Stéphan Tulkens

NLP Person

Fast way to find the rank of an item in pytorch

I recently read an interesting paper by Gehrmann et al. in which the rank of the predictions of a language model is used as a feature vector to distinguish machine-generated from regular text. In implementing this method in pytorch, I ran into an interesting problem that I solved in a really slow way, and subsequently made faster. This blog post shows you how not to do it, and how you can make it faster.

First, some preliminaries. A language model (LM) is a statistical mechanism that tries to predict a token, usually a word, given some context. As a statistical mechanism, it thus defines a probability distribution over a fixed vocabulary V. The context is usually other tokens from V, and usually consists of the preceding tokens. So, at a given time-step, a LM produces a vector of probabilities over the entire vocabulary. Given the true targets, we can then assess the quality of the LM by, for example, calculating the cross entropy.

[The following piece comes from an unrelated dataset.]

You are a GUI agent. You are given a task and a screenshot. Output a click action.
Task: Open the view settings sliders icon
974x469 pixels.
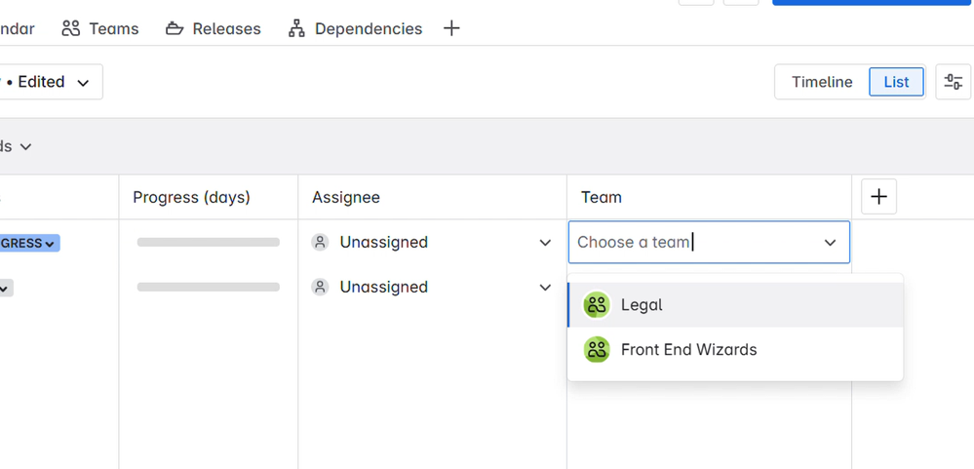coord(954,82)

But, as said before, instead of calculating the loss, we want to find out the rank of the true word. A naive solution would be to use argsort and where. Given a B * V tensor, and B targets (B is the batch size), this would lead to the following code.

import torch

# Make up some random numbers with batch size 32, |V|, 50K
torch.manual_seed(44)
probas = torch.rand(32, 50000)
probas /= probas.sum(1)[:, None]
targets = torch.randint(0, 50000, (32,))

def argsort_solution(x, targets):
    # Argsort by first axis
    # Sort by - because we're more interested in larger items.
    sort = torch.argsort(-x, 1)
    return torch.where(sort == targets[:, None])[1]

testing this with timeit:

%timeit argsort_solution(logits, targets)
117 ms ± 93.2 µs per loop (mean ± std. dev. of 7 runs, 10 loops each)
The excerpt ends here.